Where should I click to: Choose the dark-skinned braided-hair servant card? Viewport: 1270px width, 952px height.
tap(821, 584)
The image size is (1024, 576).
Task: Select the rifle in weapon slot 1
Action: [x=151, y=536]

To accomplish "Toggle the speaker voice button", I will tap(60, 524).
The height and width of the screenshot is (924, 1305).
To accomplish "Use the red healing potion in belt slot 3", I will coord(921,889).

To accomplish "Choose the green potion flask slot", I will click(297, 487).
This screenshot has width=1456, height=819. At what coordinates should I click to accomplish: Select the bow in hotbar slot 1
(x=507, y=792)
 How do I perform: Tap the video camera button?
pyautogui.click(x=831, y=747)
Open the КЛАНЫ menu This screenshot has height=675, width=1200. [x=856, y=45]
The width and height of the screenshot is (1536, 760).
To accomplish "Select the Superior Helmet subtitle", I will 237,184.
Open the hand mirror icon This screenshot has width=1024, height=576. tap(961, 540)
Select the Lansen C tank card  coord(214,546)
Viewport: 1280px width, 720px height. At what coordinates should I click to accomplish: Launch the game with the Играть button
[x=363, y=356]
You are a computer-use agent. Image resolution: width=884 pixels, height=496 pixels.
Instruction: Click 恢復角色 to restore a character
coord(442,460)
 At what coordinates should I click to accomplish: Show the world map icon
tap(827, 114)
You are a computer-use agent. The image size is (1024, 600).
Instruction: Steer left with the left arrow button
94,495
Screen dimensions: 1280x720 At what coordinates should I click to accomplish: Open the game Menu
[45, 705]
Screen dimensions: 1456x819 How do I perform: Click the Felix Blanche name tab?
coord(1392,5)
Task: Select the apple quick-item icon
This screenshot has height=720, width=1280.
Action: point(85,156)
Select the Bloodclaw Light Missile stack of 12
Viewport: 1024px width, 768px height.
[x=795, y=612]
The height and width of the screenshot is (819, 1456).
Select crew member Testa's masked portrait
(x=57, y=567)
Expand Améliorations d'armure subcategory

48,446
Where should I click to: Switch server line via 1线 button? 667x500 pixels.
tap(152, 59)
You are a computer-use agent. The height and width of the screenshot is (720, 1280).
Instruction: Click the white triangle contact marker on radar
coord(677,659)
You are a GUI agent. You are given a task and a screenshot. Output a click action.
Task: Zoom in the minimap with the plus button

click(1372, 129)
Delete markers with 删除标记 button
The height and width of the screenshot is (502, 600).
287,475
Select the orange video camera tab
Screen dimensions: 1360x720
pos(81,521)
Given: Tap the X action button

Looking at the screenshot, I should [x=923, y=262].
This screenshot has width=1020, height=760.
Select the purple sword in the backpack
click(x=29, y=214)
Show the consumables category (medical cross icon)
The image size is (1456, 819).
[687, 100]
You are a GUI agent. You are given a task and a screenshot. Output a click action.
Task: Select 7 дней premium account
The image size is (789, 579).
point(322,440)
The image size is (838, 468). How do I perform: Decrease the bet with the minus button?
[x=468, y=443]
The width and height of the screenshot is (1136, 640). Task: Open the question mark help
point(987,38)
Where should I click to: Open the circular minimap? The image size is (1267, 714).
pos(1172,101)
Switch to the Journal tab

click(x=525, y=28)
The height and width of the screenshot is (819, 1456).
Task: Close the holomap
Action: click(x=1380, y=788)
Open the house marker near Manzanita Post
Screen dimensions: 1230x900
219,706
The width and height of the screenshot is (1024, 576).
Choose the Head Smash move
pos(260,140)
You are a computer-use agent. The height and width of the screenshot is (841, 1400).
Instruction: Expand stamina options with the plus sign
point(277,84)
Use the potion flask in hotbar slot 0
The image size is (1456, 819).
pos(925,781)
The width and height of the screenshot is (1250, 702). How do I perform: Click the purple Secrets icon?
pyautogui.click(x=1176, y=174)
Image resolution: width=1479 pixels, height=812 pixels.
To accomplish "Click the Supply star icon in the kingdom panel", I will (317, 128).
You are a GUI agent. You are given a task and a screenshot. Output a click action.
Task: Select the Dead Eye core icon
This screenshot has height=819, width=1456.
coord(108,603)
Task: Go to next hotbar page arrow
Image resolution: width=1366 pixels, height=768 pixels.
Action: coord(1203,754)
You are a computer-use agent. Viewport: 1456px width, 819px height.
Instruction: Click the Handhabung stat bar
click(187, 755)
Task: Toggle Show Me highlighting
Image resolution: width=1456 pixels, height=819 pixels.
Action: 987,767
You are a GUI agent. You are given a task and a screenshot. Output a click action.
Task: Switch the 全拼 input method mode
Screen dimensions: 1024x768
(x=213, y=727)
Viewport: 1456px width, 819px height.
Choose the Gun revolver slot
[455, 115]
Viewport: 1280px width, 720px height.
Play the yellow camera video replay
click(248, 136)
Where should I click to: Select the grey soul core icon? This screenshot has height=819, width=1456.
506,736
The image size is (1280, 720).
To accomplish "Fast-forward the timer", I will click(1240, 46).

Stated problem →
Retype all the lines above without changing anything.

Result for this task →
Where should I click to: Choose the dark-skinned braided-hair servant card? Viewport: 1270px width, 952px height.
tap(821, 584)
The image size is (1024, 576).
Task: Select the rifle in weapon slot 1
Action: [x=151, y=536]

To accomplish "Toggle the speaker voice button", I will tap(60, 524).
The height and width of the screenshot is (924, 1305).
To accomplish "Use the red healing potion in belt slot 3", I will coord(921,889).

To accomplish "Choose the green potion flask slot", I will click(297, 487).
This screenshot has width=1456, height=819. At what coordinates should I click to accomplish: Select the bow in hotbar slot 1
(x=507, y=792)
 How do I perform: Tap the video camera button?
pyautogui.click(x=831, y=747)
Open the КЛАНЫ menu This screenshot has height=675, width=1200. [x=856, y=45]
The width and height of the screenshot is (1536, 760).
To accomplish "Select the Superior Helmet subtitle", I will 237,184.
Open the hand mirror icon This screenshot has width=1024, height=576. tap(961, 540)
Select the Lansen C tank card  coord(214,546)
Viewport: 1280px width, 720px height. At what coordinates should I click to accomplish: Launch the game with the Играть button
[x=363, y=356]
You are a computer-use agent. Image resolution: width=884 pixels, height=496 pixels.
Instruction: Click 恢復角色 to restore a character
coord(442,460)
 At what coordinates should I click to accomplish: Show the world map icon
tap(827, 114)
You are a computer-use agent. The image size is (1024, 600).
Instruction: Steer left with the left arrow button
94,495
Screen dimensions: 1280x720 At what coordinates should I click to accomplish: Open the game Menu
[45, 705]
Screen dimensions: 1456x819 How do I perform: Click the Felix Blanche name tab?
coord(1392,5)
Task: Select the apple quick-item icon
This screenshot has height=720, width=1280.
Action: point(85,156)
Select the Bloodclaw Light Missile stack of 12
Viewport: 1024px width, 768px height.
[x=795, y=612]
The height and width of the screenshot is (819, 1456).
Select crew member Testa's masked portrait
(x=57, y=567)
Expand Améliorations d'armure subcategory

48,446
Where should I click to: Switch server line via 1线 button? 667x500 pixels.
tap(152, 59)
You are a computer-use agent. The height and width of the screenshot is (720, 1280).
Instruction: Click the white triangle contact marker on radar
coord(677,659)
You are a GUI agent. You are given a task and a screenshot. Output a click action.
Task: Zoom in the minimap with the plus button

click(1372, 129)
Delete markers with 删除标记 button
The height and width of the screenshot is (502, 600).
287,475
Select the orange video camera tab
Screen dimensions: 1360x720
pos(81,521)
Given: Tap the X action button

Looking at the screenshot, I should [x=923, y=262].
This screenshot has width=1020, height=760.
Select the purple sword in the backpack
click(x=29, y=214)
Show the consumables category (medical cross icon)
The image size is (1456, 819).
[687, 100]
You are a GUI agent. You are given a task and a screenshot. Output a click action.
Task: Select 7 дней premium account
The image size is (789, 579).
point(322,440)
The image size is (838, 468). How do I perform: Decrease the bet with the minus button?
[x=468, y=443]
The width and height of the screenshot is (1136, 640). Task: Open the question mark help
point(987,38)
Where should I click to: Open the circular minimap? The image size is (1267, 714).
pos(1172,101)
Switch to the Journal tab

click(x=525, y=28)
The height and width of the screenshot is (819, 1456).
Task: Close the holomap
Action: click(x=1380, y=788)
Open the house marker near Manzanita Post
Screen dimensions: 1230x900
219,706
The width and height of the screenshot is (1024, 576).
Choose the Head Smash move
pos(260,140)
You are a computer-use agent. The height and width of the screenshot is (841, 1400).
Instruction: Expand stamina options with the plus sign
point(277,84)
Use the potion flask in hotbar slot 0
The image size is (1456, 819).
pos(925,781)
The width and height of the screenshot is (1250, 702). How do I perform: Click the purple Secrets icon?
pyautogui.click(x=1176, y=174)
Image resolution: width=1479 pixels, height=812 pixels.
To accomplish "Click the Supply star icon in the kingdom panel", I will (317, 128).
You are a GUI agent. You are given a task and a screenshot. Output a click action.
Task: Select the Dead Eye core icon
This screenshot has height=819, width=1456.
coord(108,603)
Task: Go to next hotbar page arrow
Image resolution: width=1366 pixels, height=768 pixels.
Action: coord(1203,754)
You are a computer-use agent. Viewport: 1456px width, 819px height.
Instruction: Click the Handhabung stat bar
click(187, 755)
Task: Toggle Show Me highlighting
Image resolution: width=1456 pixels, height=819 pixels.
Action: 987,767
You are a GUI agent. You are given a task and a screenshot. Output a click action.
Task: Switch the 全拼 input method mode
Screen dimensions: 1024x768
(x=213, y=727)
Viewport: 1456px width, 819px height.
Choose the Gun revolver slot
[455, 115]
Viewport: 1280px width, 720px height.
Play the yellow camera video replay
click(248, 136)
Where should I click to: Select the grey soul core icon? This screenshot has height=819, width=1456.
506,736
The image size is (1280, 720).
To accomplish "Fast-forward the timer", I will click(1240, 46).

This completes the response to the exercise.